Die EU rückt ihr Augenmerk von der Ukraine weg zum Balkan

   Von Laurence Norman

   Die EU will sich offenbar stärker als bisher auf ihre Wurzeln besinnen. In den vergangenen 18 Monate rieb sie sich sehr stark in der Ukraine-Frage mit Russland auf. Es ging um tiefere wirtschaftliche und politische Beziehungen zu dem Land und zu anderen ehemaligen Sowjetrepubliken - die sogenannte östliche Partnerschaft. Dabei blieben die eigentlichen Beitrittskandidaten vom Balkan nur zu oft außen vor.

   Der Ausgang der Auseinandersetzung ist weiterhin völlig offen - nicht nur in der Ukraine, sondern auch in Georgien und Moldawien, wo Russlands Druck und Einfluss äußerst spürbar bleiben. Daraus zieht die Kommission jetzt ihre Lehren und setzt sich neue Ziele. Das neue Kommissionsteam will sich stärker in Regionen engagieren, in denen sie wirkliche Macht hat - allem voran auf dem Balkan.

   Die italienische EU-Außenbeauftragte Federica Mogherini und Erweiterungskommissar Johannes Hahn aus Österreich wollen die Region ganz oben auf ihre Agenda setzen.
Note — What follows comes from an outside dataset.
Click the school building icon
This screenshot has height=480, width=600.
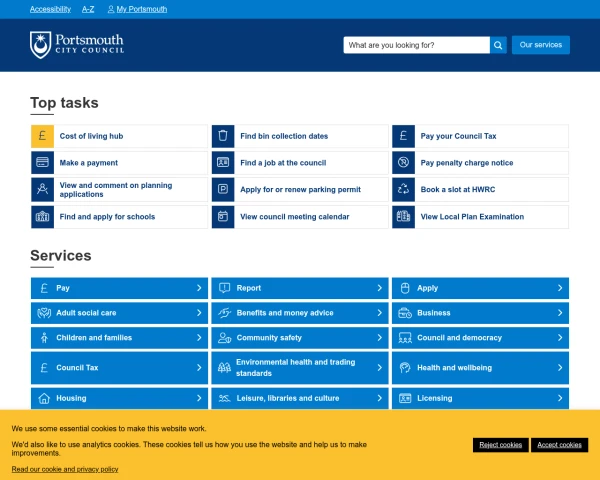tap(42, 217)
Beide unternahmen erst vor einer Woche eine Reise nach Bosnien, um die politische Pattsituation zu lockern, die das Land seit Jahren auf seinem Weg in die Europäische Union blockiert.
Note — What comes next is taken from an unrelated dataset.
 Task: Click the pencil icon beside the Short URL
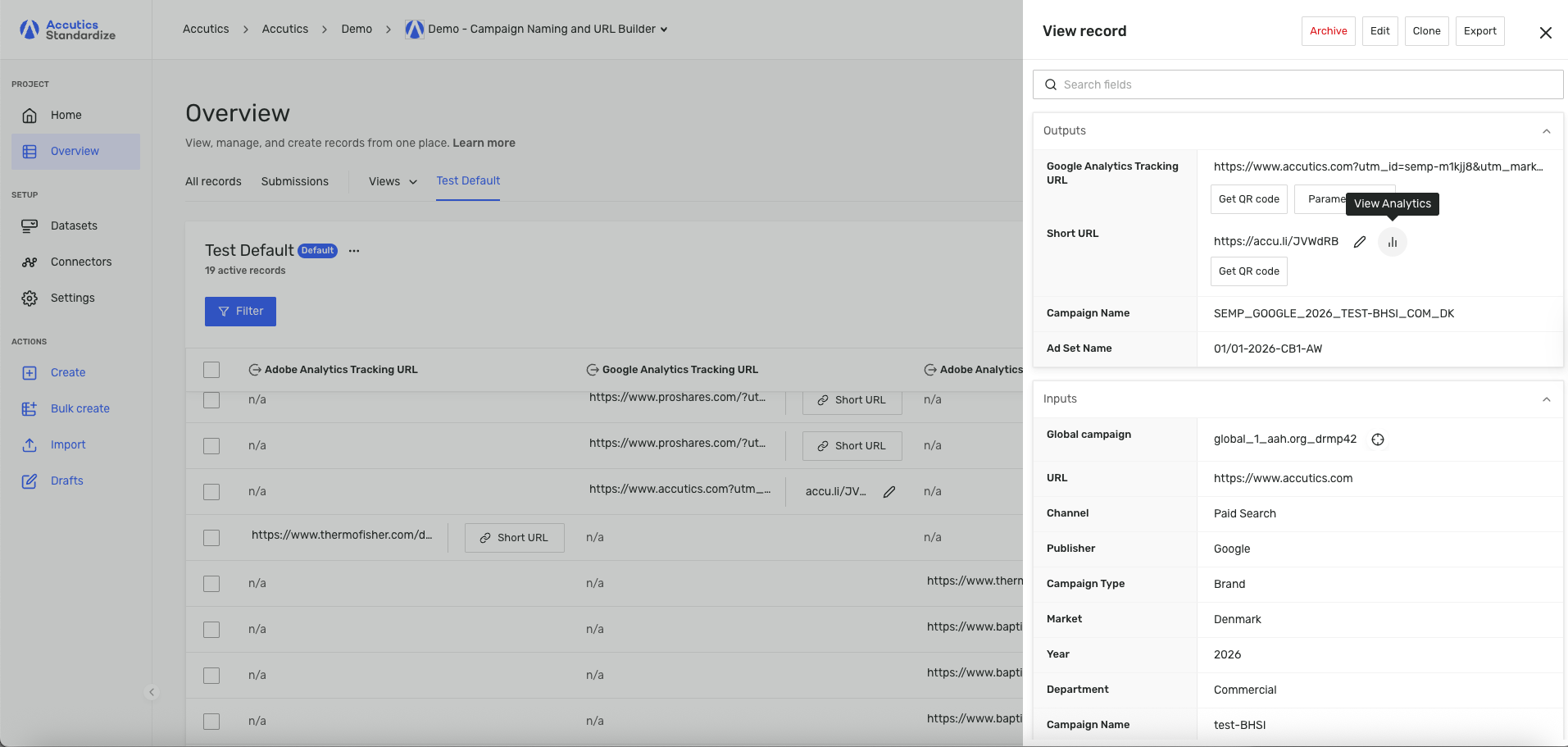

   Die Hindernisse, mit denen Brüssel in diesen Staaten konfrontiert ist, sind erheblich: wirtschaftliche Stagnation, schwere Korruption und Russlands Einmischung. Viele EU-Mitgliedsstaaten sind vor diesem Hintergrund zunehmend skeptisch zu neuerlichen Erweiterungsrunden. Auch die Kommission schließt einen Zuwachs innerhalb der kommenden fünf Jahre aus.

   Dennoch meinen viele Beobachter, dass die EU über die Hebel verfügt, den Balkan auf eine Weise zu verändern, wie es in der Ukraine nicht möglich ist. Die Fähigkeiten von Mogherini und Hahn diesen Einfluss geltend zu machen, werden darüber entscheiden, ob sie bei ihrem Ausscheiden im Jahr 2019 ein bestelltes Feld hinterlassen.

   "Nach einem Jahr, in dem die Ukraine die volle Aufmerksamkeit ebenso verlangt hat wie die Ostpartnerschaft und Georgien", veränderten sich die Akzente, ist von einem hochrangigen EU-Diplomaten zu hören. Auf dem Balkan gebe es eine EU-Tradition, einen Prozess und eine klare Perspektive für Wandel.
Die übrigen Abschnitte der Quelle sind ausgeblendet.